また、自然落下とはいっても、場所によっては障害物周りの水の出入りや渦などに餌が漂っている状態だって、自然な状態といえる。こんな餌の様子を演出しようとすると、竿先を下げるの止めて、むしろ竿を横に動かしたりしており、糸は張っていることが多い。だから、このようなフカセの状態では、糸を弛ませることにさほど拘ることはないのである。そしてこんな状況下では必然的に竿先の当たりが多くなるわけである。

■糸止まりと竿先当たり (違和感の差)
さて、これからが、核心に迫る考察である。糸が張っていると餌を離してしまうと言われるが本当か?
一見、当たり前のようだが、ここで反論である。落と込みの常套手段である「聞き合わせ」と絡めて考えてみるとおかしなことになってくる。

落とし込みでは「聞き合わせ」をやる。糸が止まったら聞き合わせをしなさい、と解説されていることが多い。
ある程度、知識のある人なら知ってるはずだが、この「聞き合わせ」は

当たりが出たら、竿をそぉっと上げて「聞く」。つまり、餌を加えているかどうかを確認するのである。
この「聞く」動作を行うと、黒鯛は本能的に餌を咥えたままその場を移動する。
この黒鯛の動きで竿を曲がり、いわゆる「乗った」ことになる。
「聞き合わせ」というと、つぎにビシっと合わせるという風に考えがちだが、
ここの「合わせ」はもっと消極的なもので、黒鯛が引くから対抗してテンションを張る程度のものでいい。
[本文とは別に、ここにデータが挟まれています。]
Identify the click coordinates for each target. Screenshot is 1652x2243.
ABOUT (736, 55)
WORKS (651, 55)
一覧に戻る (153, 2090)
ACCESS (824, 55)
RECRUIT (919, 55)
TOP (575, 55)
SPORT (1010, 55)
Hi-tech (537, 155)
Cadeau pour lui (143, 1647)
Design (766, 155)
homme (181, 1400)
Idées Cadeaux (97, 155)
さて、この「聞く」という動作は落とし込みでは大変な重要である。これがすべてといっても過言ではない。糸が止まれば聞き、海草に引っ掛かっても聞き、着底したときも聞き、竿先に当たりが出たら聞き、糸が横移動しても聞き、糸が張っても聞くのである。(くどい ;**;)。この「聞く」という動作はまぎれもなく餌にテンションを与え、黒鯛に違和感を与えている。ここでよく考えて見てほしい、竿先で当たりを取ると違和感で餌を離すはずじゃなかったのか。なのに、「聞く」で違和感を与えると乗ってくるとはどういうことか。「聞く」動作で与えられる違和感と、竿先に当たりが出るときの違和感と、一体なにが違うのか・・・。 答えは同じはず。糸が張ってるとダメと言っておきながら、これはないんじゃないか。多くの人が、多くの名手といわれる人達がこの矛盾点に気づいていない。たしかに竿先に当たりが出た後、餌を離されることもあり、このときは糸が張ってたからダメだったんだと思いやすい。ところが、糸止まりで餌が潰されただけになってしまっても、或いは全く当たりのないまま餌を取られてしまっても、ついてないぐらいしか思わないものだ。心情的には理解できるが・・・。竿先でのあたりでは、当たりの後、間を置かずにそのまま引き込んでいくケースも多い。これも黒鯛が即違和感を覚えいるからだろう。竿先当たりの後、「聞く」動作が自動化されているようなものだ。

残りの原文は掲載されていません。